Depuis 8 mois, Médecins sans Frontières propose des consultations aux migrants dans un mobil-home situé sur le camp de Calais, à la permanence d’accès aux soins de Santé ( PASS). « Eprouvés par leur parcours migratoire, la précarité et le doute au quotidien, ces personnes nous sont adressées par les équipes mobiles allant à la rencontre des gens », explique Emilie Grillet, qui assure les consultations à Calais depuis le mois de juillet. « Timidement, le bouche à oreille entre réfugiés fonctionne aussi ».

Pour autant, le recours aux soins ne va pas de soi. « La plupart des personnes n’ont jamais consulté de psychologues, encore moins de psychiatres.

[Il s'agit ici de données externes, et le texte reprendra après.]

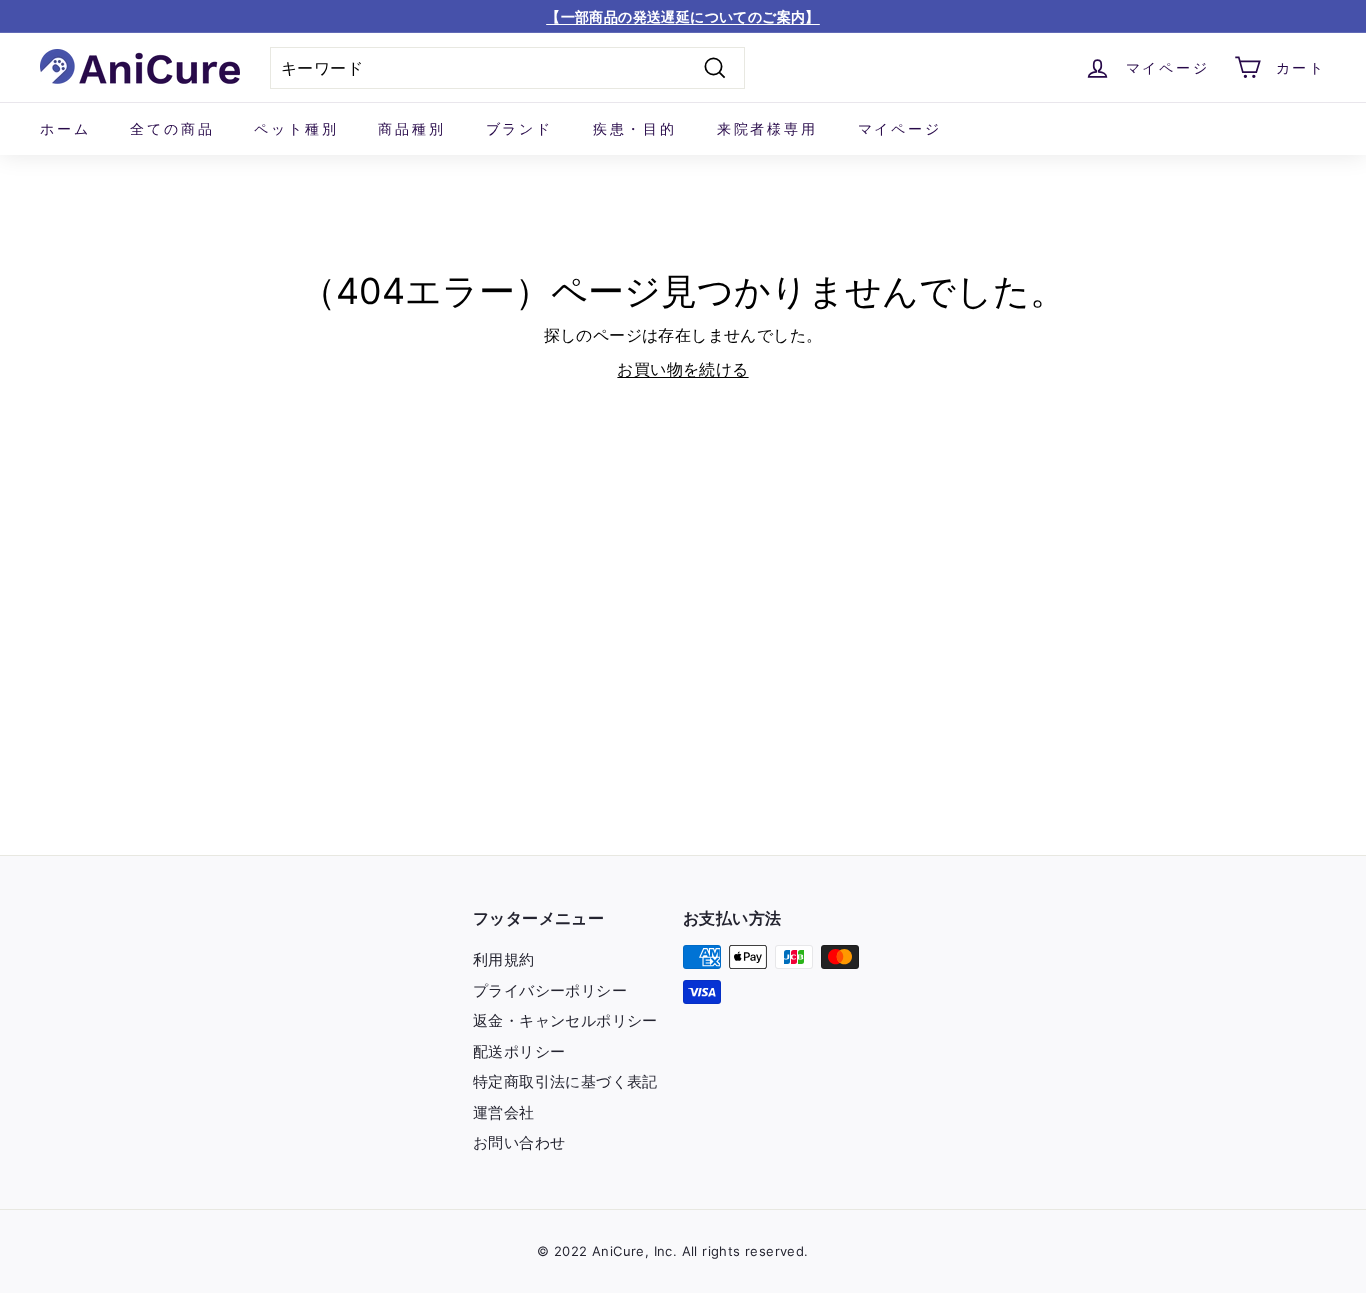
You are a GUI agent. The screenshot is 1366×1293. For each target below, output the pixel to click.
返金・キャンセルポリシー (565, 1020)
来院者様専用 (767, 128)
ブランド (519, 128)
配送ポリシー (519, 1051)
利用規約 (504, 959)
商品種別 (411, 128)
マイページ (900, 128)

Les prises en charge psychologique et psychiatrique sont des pratiques inexistantes dans les pays d’où ils viennent. » Un accès aux soins par ailleurs compliqué par l’approche du démantèlement annoncé pour le 17 octobre. « De semaine en semaine, le bureau des consultations de MSF tend en effet à se vider. Préoccupées par les démarches administratives ou les obstacles à surmonter pour franchir la Manche, « les personnes ne pensent pas forcément à consulter », atteste Emilie Grillet.

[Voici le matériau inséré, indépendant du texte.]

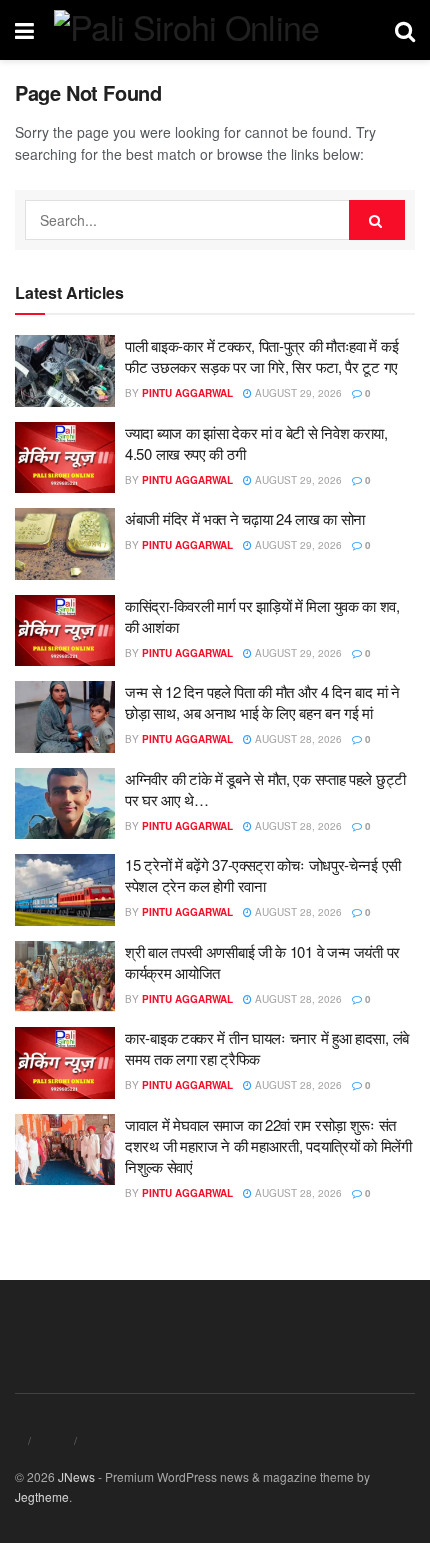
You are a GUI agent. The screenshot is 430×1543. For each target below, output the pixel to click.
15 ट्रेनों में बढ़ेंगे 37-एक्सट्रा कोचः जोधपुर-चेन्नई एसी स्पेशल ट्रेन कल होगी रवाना (263, 875)
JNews (76, 1476)
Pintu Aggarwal (187, 393)
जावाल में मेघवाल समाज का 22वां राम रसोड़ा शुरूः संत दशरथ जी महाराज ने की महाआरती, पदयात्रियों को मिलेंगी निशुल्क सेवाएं (268, 1145)
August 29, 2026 (297, 393)
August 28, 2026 (297, 739)
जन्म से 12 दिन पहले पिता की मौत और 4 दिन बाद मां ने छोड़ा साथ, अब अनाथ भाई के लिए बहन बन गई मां (262, 702)
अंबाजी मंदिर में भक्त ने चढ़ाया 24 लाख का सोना (245, 518)
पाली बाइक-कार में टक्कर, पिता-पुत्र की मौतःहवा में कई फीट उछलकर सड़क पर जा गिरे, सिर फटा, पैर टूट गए (261, 356)
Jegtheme (42, 1496)
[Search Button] (377, 220)
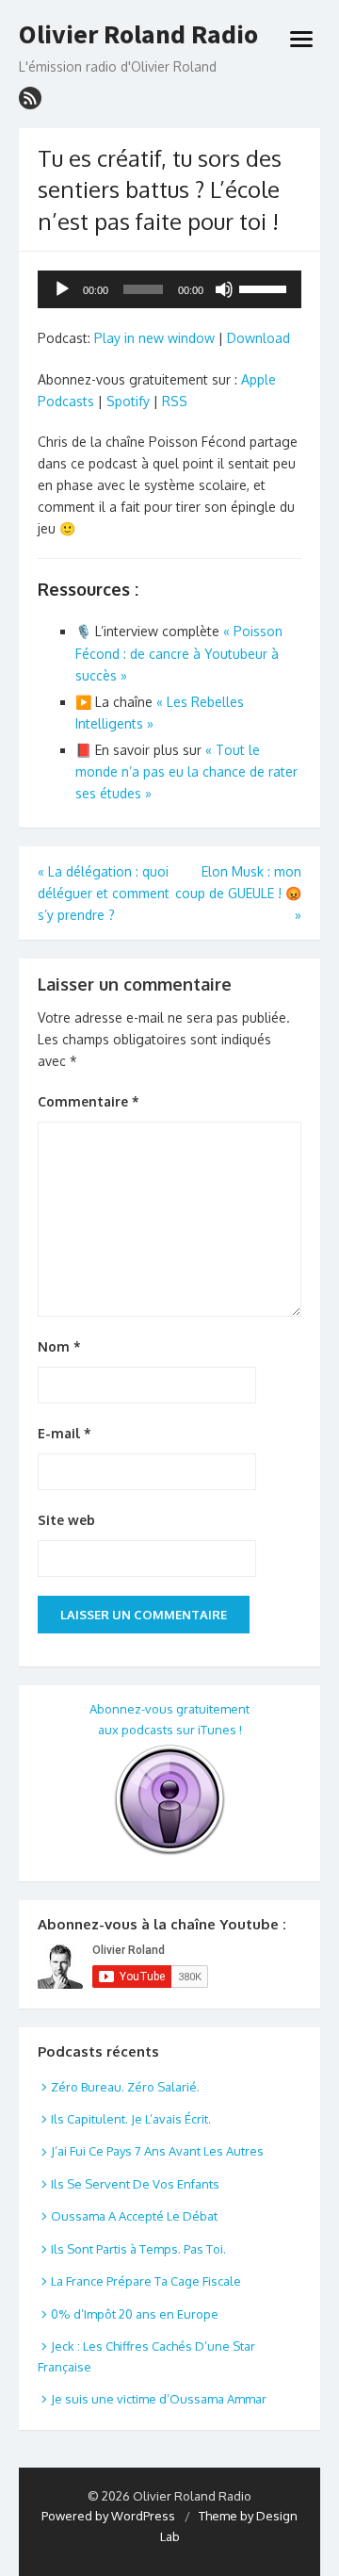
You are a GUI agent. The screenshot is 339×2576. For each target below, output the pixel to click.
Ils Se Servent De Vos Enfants (135, 2183)
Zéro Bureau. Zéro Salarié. (125, 2086)
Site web (66, 1520)
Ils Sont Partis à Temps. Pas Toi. (138, 2248)
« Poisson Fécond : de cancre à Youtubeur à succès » (178, 652)
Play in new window (154, 338)
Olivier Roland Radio (138, 35)
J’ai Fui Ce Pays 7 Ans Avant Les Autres (157, 2150)
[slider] (265, 287)
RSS (174, 401)
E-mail (64, 1433)
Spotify (128, 401)
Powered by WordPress (108, 2515)
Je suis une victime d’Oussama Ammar (158, 2398)
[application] (169, 289)
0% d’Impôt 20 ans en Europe (134, 2314)
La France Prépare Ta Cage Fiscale (146, 2281)
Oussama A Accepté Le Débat (134, 2215)
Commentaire (88, 1101)
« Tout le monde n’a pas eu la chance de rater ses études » (186, 771)
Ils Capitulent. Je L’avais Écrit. (131, 2118)
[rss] (30, 98)
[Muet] (224, 289)
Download (258, 338)
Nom (59, 1346)
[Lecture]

Le temps et l’espace de la parole

Mais certaines mains viennent encore frapper à la porte de MSF. Du matin jusqu’à la fin d’après-midi, les professionnels continuent donc de recevoir les patients. Et rien ne peut se faire sans l’équipe de traducteurs, tous chargés de rapporter le plus fidèlement possible les paroles des migrants venus consulter. Parmi eux, Laith, trentenaire palestinien arrivé tout droit de Suède pour prêter main forte à Calais. « Les traducteurs recrutés parlent le farsi et le pachtoune, employés en Afghanistan, le soudanais, l’arabe et l’anglais », raconte-t-il autour d’un thé fumant. « Entre 2 rendez-vous, nous prenons le temps de souffler ». Une force essentielle alors que les réfugiés déchargent en effet des histoires chargées en émotions.

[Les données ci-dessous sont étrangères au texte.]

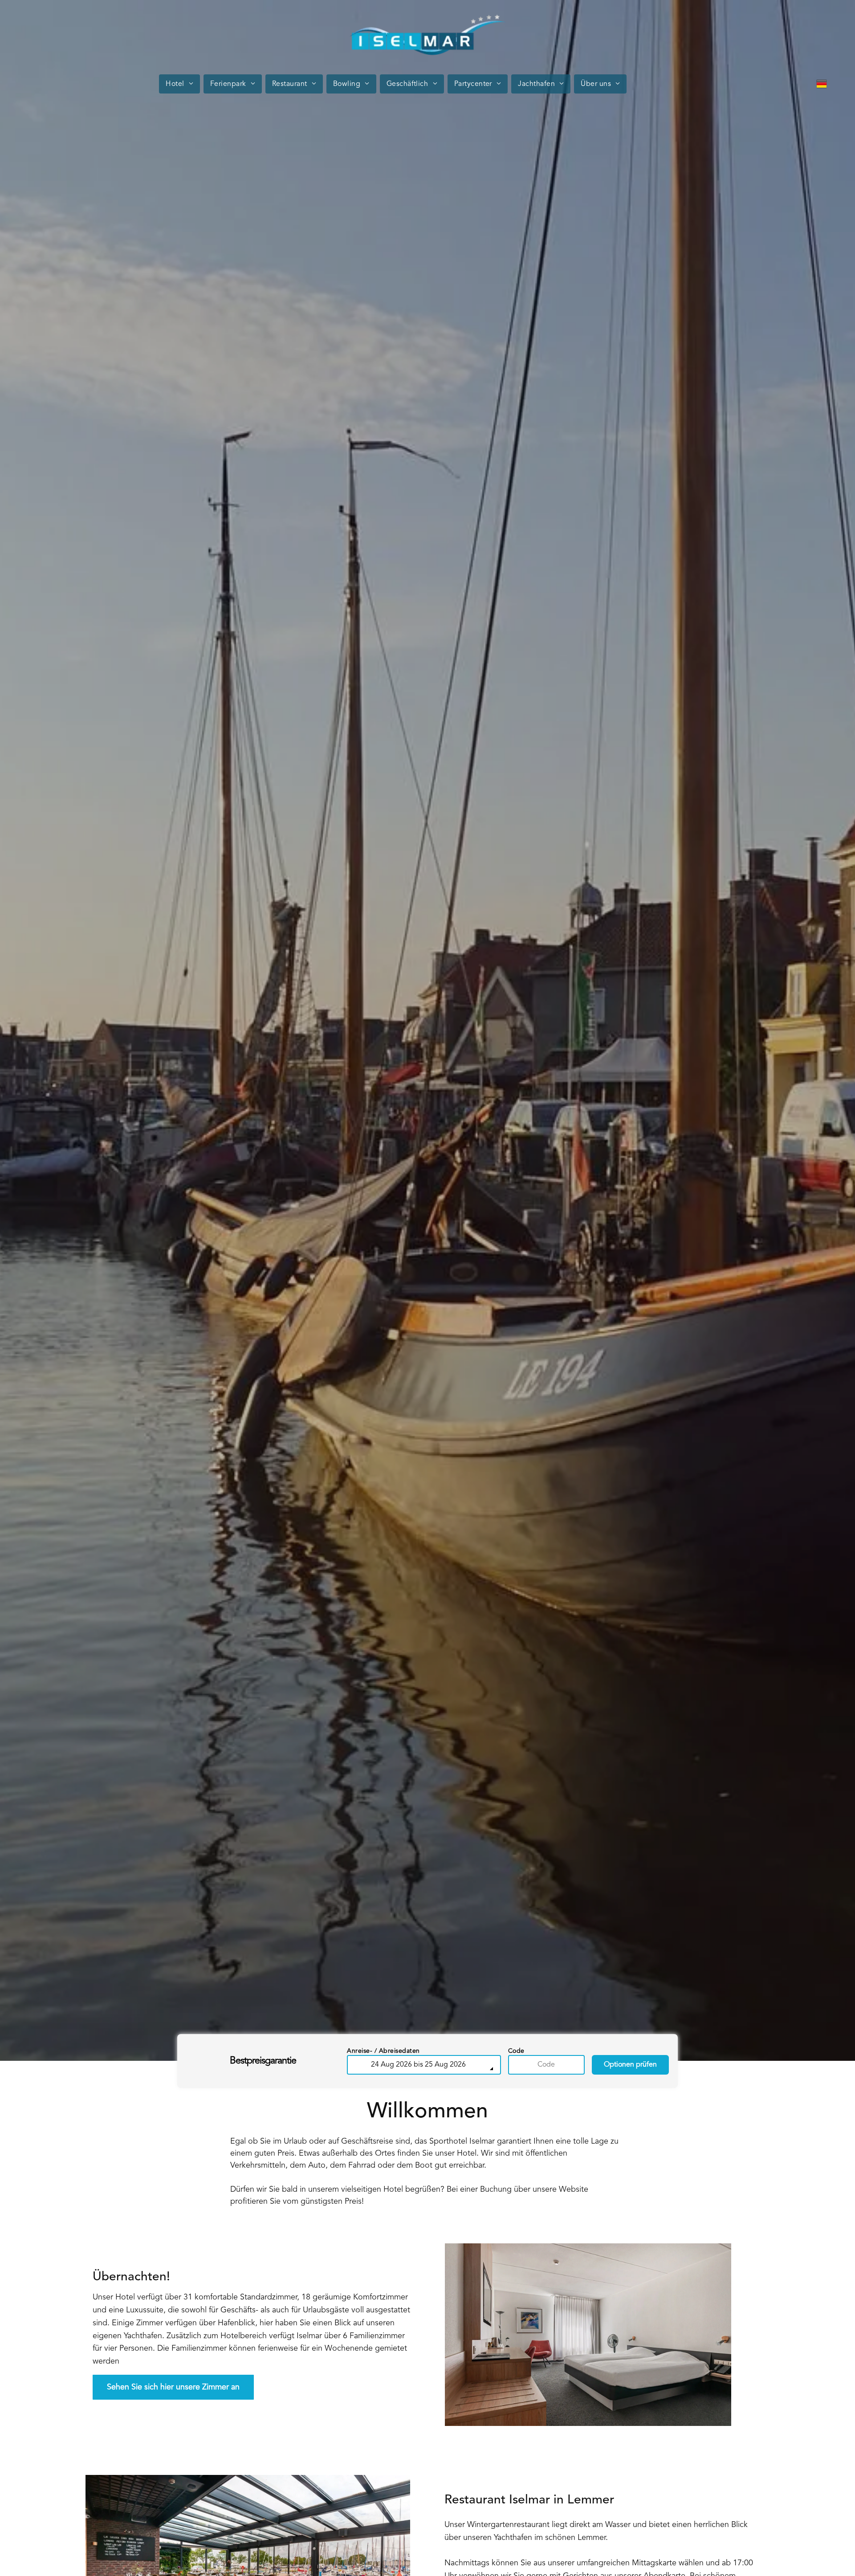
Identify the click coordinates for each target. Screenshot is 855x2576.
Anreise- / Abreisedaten (383, 2051)
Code (516, 2051)
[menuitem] (181, 84)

« La majorité des patients que nous voyons ont entre 18 et 45 ans », continue Emilie Grillet. « De manière générale, nous diagnostiquons peu de graves pathologies. Mais assistons à des phénomènes de sidération, à des ‘trop plein’ à exprimer et faisons face à une profonde souffrance affective ». Autres facteurs de fragilité repérés, « le stress et la peur du lendemain, le manque des proches et la malnutrition qui éprouvent les forces physique et psychique ».  Parfois « les gens expriment assez rapidement leur traumatisme. Il arrive aussi qu’un déni s’installe ». En moyenne, les consultations durent entre 45 minutes et 1 heure, « le temps nécessaire pour les aider à lâcher-prise et à verbaliser leurs ressentis ».

« Réanimer la dignité »

Mais quelle approche thérapeutique est proposée ? « Nous prescrivons peu de médicaments sur le long terme. Les molécules les plus utilisées sont des tranquillisants », indispensables pour favoriser l’endormissement et réparer un sommeil déséquilibré. Résultat pour certains d’un enchaînement de nuits blanches passées à essayer de se frayer un chemin dans le noir pour rejoindre l’Angleterre.

Autant que possible, une psychothérapie est mise en place. « Mais l’instabilité et les conditions de vie sur le terrain sont difficilement compatibles avec ce suivi.  « Nous misons en priorité sur la mobilisation des ressources de chaque personne. L’idée étant de réanimer leur dignité, de prévenir la dégradation de leur santé mentale ». Des piliers essentiels pour emprunter le chemin de la résilience lorsque la vie le leur permettra. « Cette question de la reconstruction est encore très précoce. Sans cadre de vie stable, elle n’est pas envisageable. Mais de la force, ces personnes en ont pour être arrivées jusqu’ici », assure Emilie Grillet. Téméraires et bienveillants, les regards croisés au sein de la PASS et dans les allées du camp nous le confirment.